Thanks to that, locals managed to equip quite a few Transcarpathian educational and health institutions with power generators, and the motherland helped in setting up suitable shelters as well. Although Transcarpathia is fortunately considered an island of peace, and so far only one missile strike has hit the town of Volovets (Volóc) in the mountains, in the event of an air raid, all children must go to a shelter and stay there until the danger is over.
As is known, the Western countries assured Ukraine of their support from the first minute of the conflict. After the outbreak of the war, they first started providing support only with equipment suited for defence, such as helmets, bulletproof vests, and blankets. Today, support already comes to Ukrainian military units in the form of armoured vehicles, tanks, and fighter jets.
We can all agree that Ukraine should be supported because it is defending its own territories.

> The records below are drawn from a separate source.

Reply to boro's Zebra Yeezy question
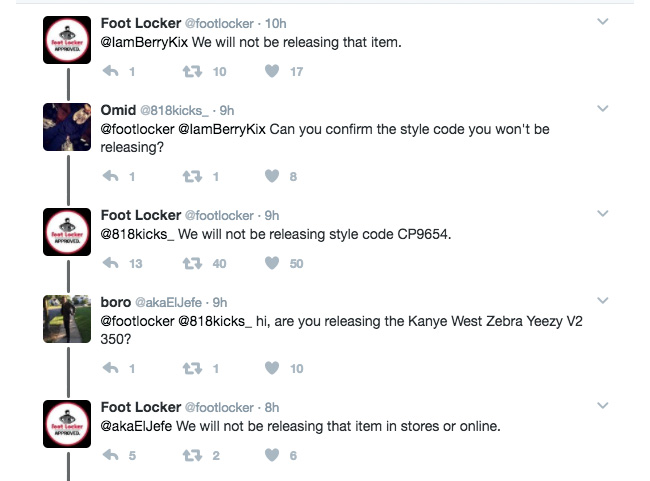The image size is (650, 481). coord(112,368)
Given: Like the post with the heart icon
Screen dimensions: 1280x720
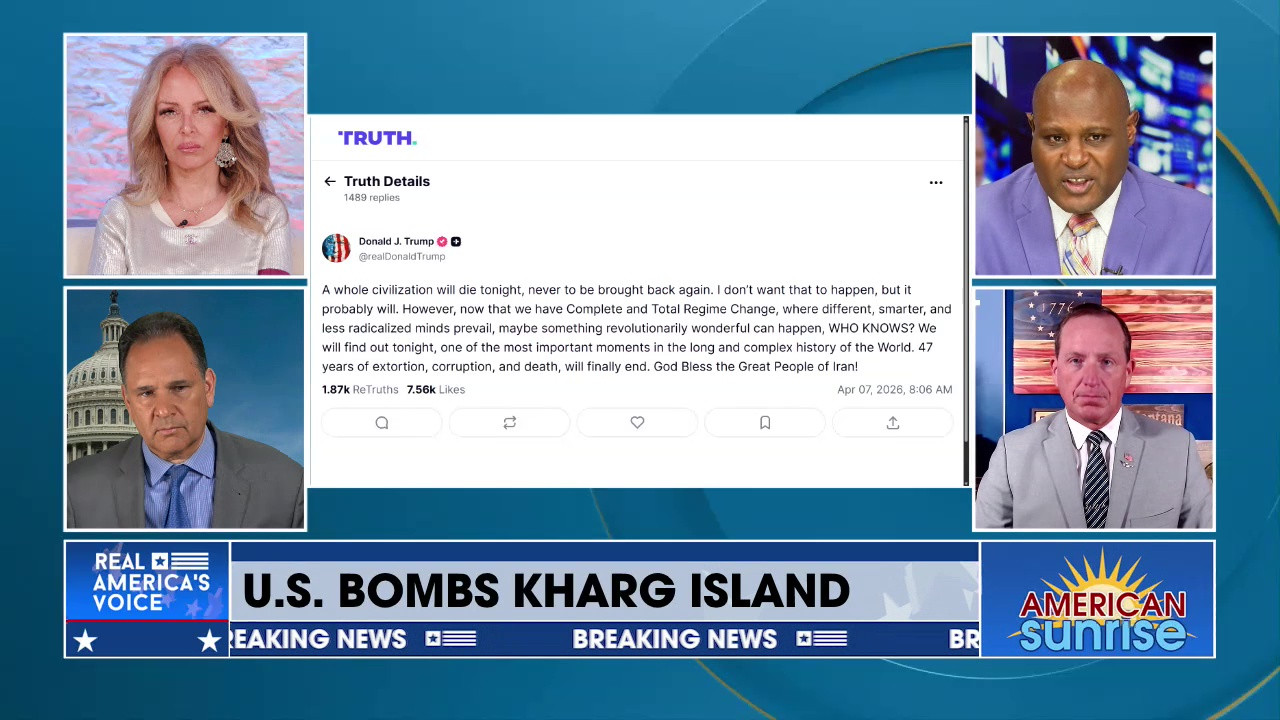Looking at the screenshot, I should 637,423.
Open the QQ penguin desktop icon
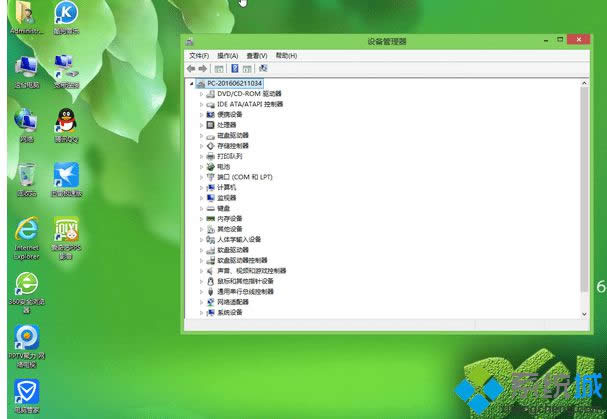 pyautogui.click(x=66, y=122)
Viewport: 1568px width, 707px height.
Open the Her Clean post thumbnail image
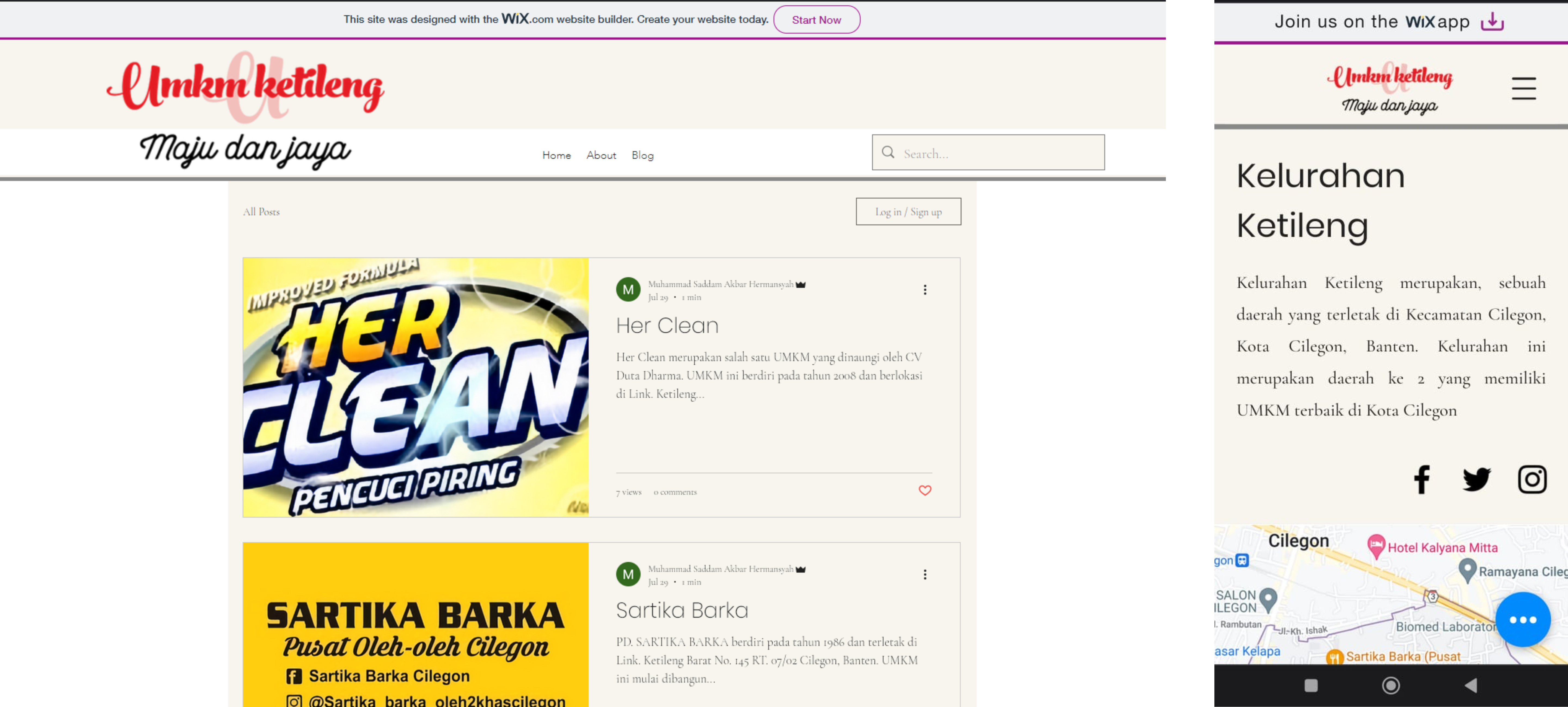pyautogui.click(x=415, y=387)
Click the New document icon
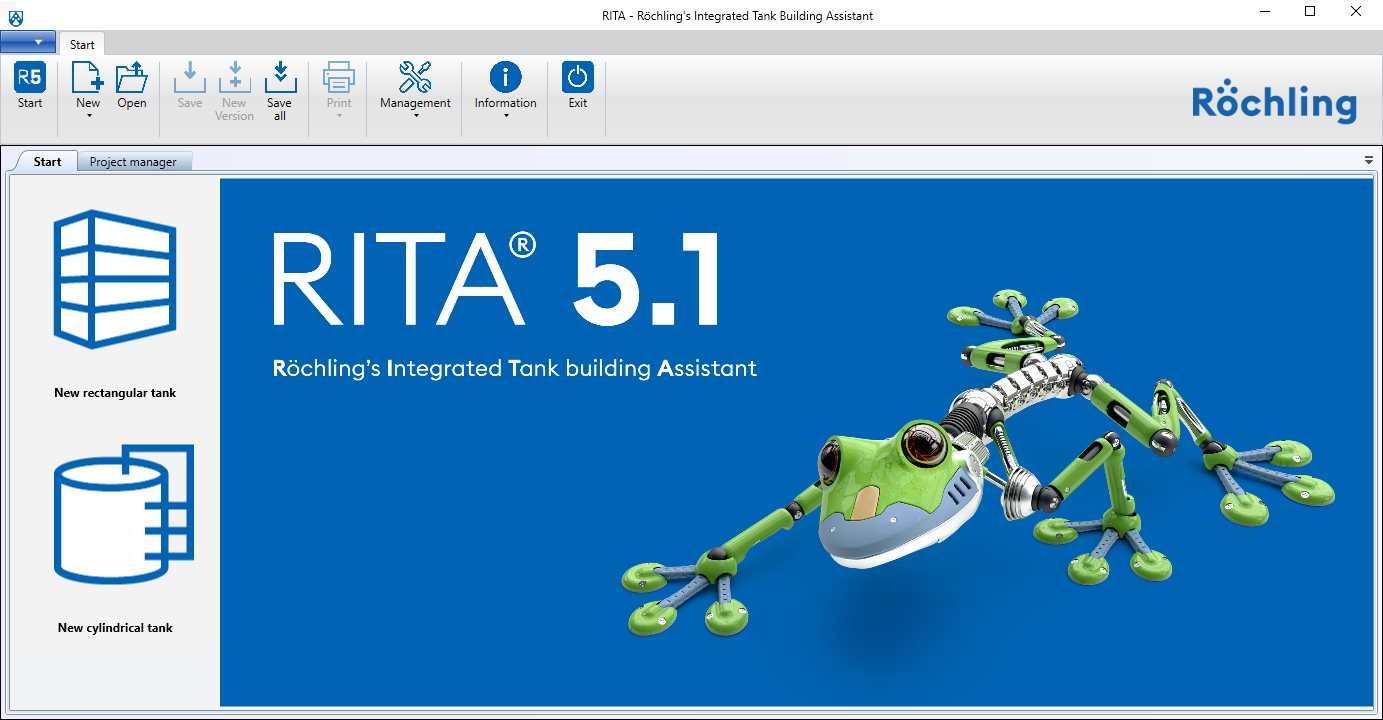This screenshot has height=720, width=1383. [x=88, y=78]
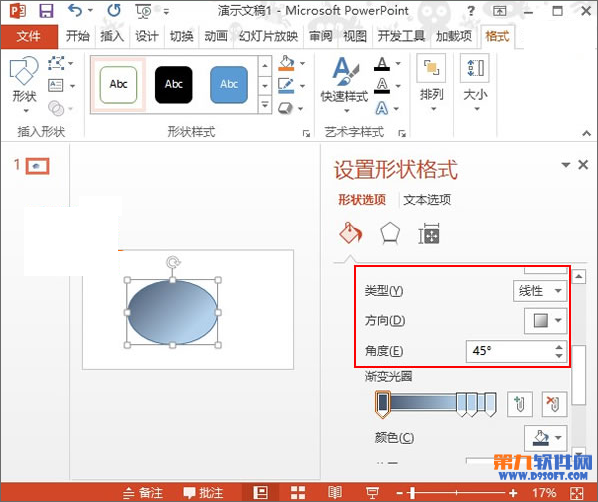
Task: Open the Fill & Line paint bucket section
Action: (350, 233)
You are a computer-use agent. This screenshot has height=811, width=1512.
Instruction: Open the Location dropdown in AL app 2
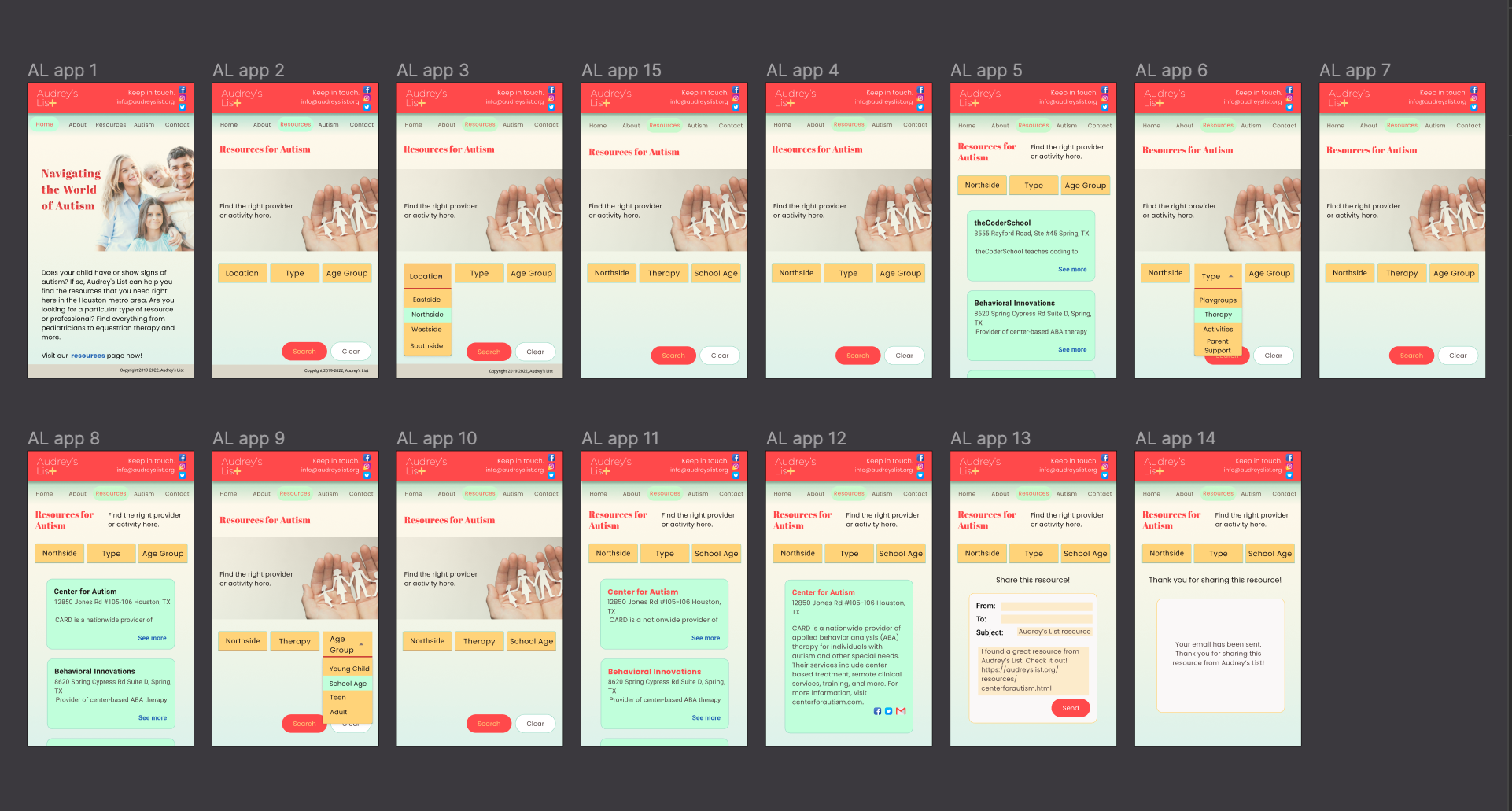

It is of great importance that after the war the process of renewal begins as soon as possible, which could lead to Ukraine’s membership in the European Union within a reasonable time. We hope that the legal harmonisation of European integration will be guarantee the rights of minorities and thus the rights of Transcarpathian Hungarians, that are guaranteed in the Ukrainian constitution, will be fully restored. We do not ask for more than what is guaranteed to us Hungarians by the Basic Law of Ukraine. We also want all of this to become reality in a peaceful, independent, European Ukraine, and we hope that our endeavour will also be supported by the Western world. The Venice Commission is currently commenting on the new Ukrainian minority law, which was prepared taking into account the proposals of minorities, too—we trust that the remarks made by the Transcarpathian Hungarian community will also be incorporated into the legislation. We believe that in order to have peace again in Ukraine, it is essential to guarantee minority rights in a European fashion—and we want peace!